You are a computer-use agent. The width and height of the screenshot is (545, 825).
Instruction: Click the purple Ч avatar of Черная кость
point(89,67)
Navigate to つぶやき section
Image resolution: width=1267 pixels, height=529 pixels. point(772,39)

####

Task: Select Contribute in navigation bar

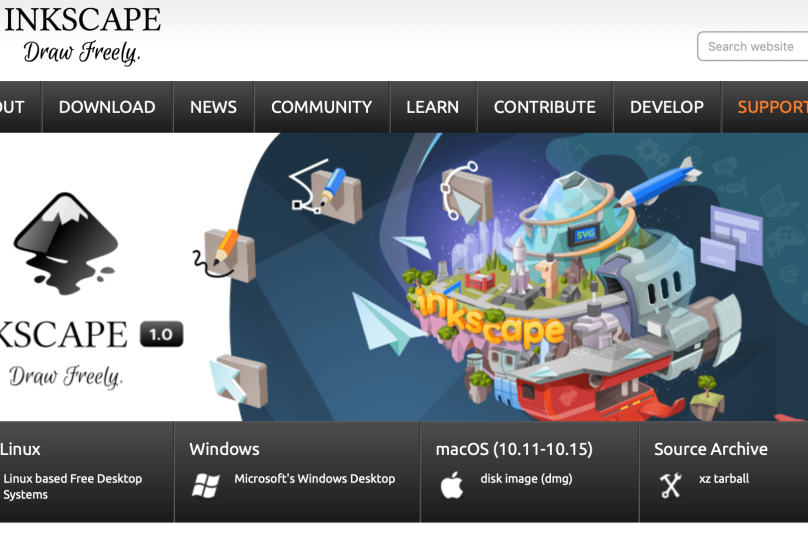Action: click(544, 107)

####

Copy the records word for word, everything from the line containing "You are a computer-use" down to the line containing "Image resolution: width=1267", both of those lines included.

SOLVED PROBLEM:
You are a computer-use agent. The width and height of the screenshot is (545, 825).
Instruction: Click the purple Ч avatar of Черная кость
point(89,67)
Navigate to つぶやき section
Image resolution: width=1267 pixels, height=529 pixels. point(772,39)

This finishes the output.